President Bashar al-Assad is widely expected to win a third seven year term in office today, after the first multi-candidate elections in Syria for 50 years.
As he voted, flanked by supporters and his wife Asma in upscale Damascus, his forces were on the offensive across the country.
Those living in rebel strongholds enduring yet more shelling, as inside government controlled areas, people went to vote in polls dismissed as a sham and a farce.
Video report by Diplomatic Correspondent John Ray.
ITV News has obtained footage from inside two rebel held areas where mock elections were staged; the northeastern suburb of Damascus, Ghouta, and Zamalka, the site of the chemical attack last August.
In Ghouta, a young man said it was impossible to call what was happening today an election.
These cannot be called elections. This is a farce. After all the people he killed, after all the destruction he caused, thousands of children dead. Who can vote for a criminal with blood on his hands?!
This echoes the United States, who said the vote was a "parody of democracy".
Syria's two main opposition parties labelled the elections "blood elections", and are boycotting the vote.
Many people inside rebel areas are holding mock elections, spoiling their imagined vote by writing down the names of their dead loved ones, friends and others who have died in the three year conflict. At one such gathering, the cry went up:
Vote for a martyr, any martyr.
The martyrs are our presidents.
Syria's bloody civil war has killed more than 160,000 people, the United Nations said, around a third of whom are civilians.

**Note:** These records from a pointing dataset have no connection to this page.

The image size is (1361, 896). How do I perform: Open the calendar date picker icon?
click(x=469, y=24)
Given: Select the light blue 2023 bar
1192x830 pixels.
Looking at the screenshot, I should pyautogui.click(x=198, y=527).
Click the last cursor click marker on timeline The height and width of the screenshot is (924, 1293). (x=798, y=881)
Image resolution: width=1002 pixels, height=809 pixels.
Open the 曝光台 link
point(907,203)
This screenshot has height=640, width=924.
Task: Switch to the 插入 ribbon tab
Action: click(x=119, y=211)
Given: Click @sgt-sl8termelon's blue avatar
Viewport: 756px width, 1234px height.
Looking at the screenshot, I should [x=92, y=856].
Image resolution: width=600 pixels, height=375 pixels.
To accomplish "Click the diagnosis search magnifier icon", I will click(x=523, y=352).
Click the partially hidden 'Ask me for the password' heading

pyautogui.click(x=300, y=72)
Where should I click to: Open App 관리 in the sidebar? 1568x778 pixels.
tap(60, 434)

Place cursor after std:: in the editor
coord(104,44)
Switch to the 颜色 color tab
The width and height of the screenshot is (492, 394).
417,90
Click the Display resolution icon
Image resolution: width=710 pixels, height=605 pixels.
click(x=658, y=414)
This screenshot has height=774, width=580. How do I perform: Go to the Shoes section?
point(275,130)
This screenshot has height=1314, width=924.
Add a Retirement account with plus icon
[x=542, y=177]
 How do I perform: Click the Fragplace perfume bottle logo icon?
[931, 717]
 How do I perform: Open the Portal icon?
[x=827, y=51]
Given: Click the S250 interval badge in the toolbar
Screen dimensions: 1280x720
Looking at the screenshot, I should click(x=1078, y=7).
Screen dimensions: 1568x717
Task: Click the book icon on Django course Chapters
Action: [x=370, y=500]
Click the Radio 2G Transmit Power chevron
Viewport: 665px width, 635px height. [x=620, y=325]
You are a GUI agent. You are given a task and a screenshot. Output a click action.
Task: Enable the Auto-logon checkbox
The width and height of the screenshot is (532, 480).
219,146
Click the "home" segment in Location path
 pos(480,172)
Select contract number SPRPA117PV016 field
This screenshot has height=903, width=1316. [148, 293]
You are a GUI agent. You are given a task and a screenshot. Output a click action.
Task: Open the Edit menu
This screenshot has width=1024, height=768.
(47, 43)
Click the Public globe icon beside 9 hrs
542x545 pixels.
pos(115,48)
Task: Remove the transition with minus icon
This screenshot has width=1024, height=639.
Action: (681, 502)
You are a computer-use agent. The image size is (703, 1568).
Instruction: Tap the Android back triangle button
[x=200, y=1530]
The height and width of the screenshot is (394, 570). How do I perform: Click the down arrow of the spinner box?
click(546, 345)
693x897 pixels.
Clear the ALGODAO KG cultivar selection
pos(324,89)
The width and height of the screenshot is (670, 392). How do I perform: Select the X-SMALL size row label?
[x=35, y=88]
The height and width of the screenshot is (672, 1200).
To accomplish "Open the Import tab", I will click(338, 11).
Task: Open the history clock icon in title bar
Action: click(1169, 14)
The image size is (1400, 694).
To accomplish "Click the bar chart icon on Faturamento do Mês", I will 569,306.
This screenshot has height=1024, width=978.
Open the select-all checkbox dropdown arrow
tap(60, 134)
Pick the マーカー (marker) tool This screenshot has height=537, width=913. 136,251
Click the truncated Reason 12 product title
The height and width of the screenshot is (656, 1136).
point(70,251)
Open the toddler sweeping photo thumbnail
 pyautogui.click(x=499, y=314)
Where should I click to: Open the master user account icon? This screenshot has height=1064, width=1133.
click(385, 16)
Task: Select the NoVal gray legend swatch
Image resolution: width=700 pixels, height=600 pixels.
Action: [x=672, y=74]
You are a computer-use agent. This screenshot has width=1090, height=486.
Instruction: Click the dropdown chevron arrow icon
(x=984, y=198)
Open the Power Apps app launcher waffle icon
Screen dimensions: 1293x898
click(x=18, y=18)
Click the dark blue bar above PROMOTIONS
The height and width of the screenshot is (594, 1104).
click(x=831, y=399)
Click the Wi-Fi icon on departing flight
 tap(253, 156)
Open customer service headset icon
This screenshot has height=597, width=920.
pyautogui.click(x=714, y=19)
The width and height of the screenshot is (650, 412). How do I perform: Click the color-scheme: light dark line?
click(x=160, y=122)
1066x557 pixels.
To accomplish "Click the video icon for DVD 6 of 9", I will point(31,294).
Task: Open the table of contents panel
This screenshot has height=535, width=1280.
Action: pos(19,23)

Others see any involvement in the process as complicit with Assad's regime.
The Syrian people have named these elections "The blood elections" because everyone who elects this man is taking part in the spilling of blood in Syria.
In Zamalka voters said they could not stomach voting even if there was the opportunity to do so, when they could not afford to eat.
One man, who lost 26 members of his family, including his son, said the food he now eats was what he fed his animals, before the uprising and conflict broke out.
The world is watching us like if we were in a zoo, we can't find anything here.
How can we vote in this situation? Who am I going to elect?
The one who denied me the bread? Do they want me to re-elect the one who made me eat this loaf of bread?
I lost my son and 26 other of my family in the chemical attack and in shelling.
For Um Khaldoun, who lost her son in last year's chemical attack last August and her daughter in a mortar attack three days ago, the elections mean nothing.
The 62-year-old mother said she had lost all hope:
I don't care about the elections or about the next president or even about the opposition and the regime.
I only need to be able to find the food my family need and other things we need.